Leal e Vinagre então exibem, logo a seguir, um beijo entre dois homens filmado em primeiro plano. Carinho, intimidade e tesão saltam daquele enquadramento, representação visual de que este é um filme sobre vida; sobre corpos que se amam e que existem em plenitude.

"Eu quero criar imagens de pessoas soropositivas gozando", uma das entrevistadas diz. E o filme sublinha essa vontade quando registra, sem pudor, uma performance que trabalha a imagem do sangue, retirado do próprio corpo da artista, e o prazer do sexo anal, seja consigo, seja com o outro. Orgasmo que liberta convenções e estereótipos, tal como o título que, por chocar expectativas, também reforça compromissos inadiáveis.

Ao fim, quando registra um homem nu dançando no último andar de um prédio, "Deus Tem Aids" faz de sua narrativa uma ode ao corpo.
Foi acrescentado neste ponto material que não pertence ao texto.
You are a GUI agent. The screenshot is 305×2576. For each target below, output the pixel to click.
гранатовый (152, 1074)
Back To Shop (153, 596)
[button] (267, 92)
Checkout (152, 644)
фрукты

Ao corpo livre, expansivo, desnudo e performático, que come e que dá, e que existe apesar daqueles que o preferem morto.

Não à toa, o filme ressalta, em seus letreiros finais, o esforço do ainda presidente Jair Bolsonaro em esvaziar as políticas públicas de combate à Aids. Mas prefere se encerrar com uma palavra de ordem, que ressoa para além do cinema: "positivas vivas!"

Sempre vale lembrar: 1º de dezembro, dia de estreia do filme, é a data que também marca o Dia Mundial de Combate à Aids. A estreia do longa numa ocasião como essa reforça o compromisso e a contribuição de sua narrativa para a luta.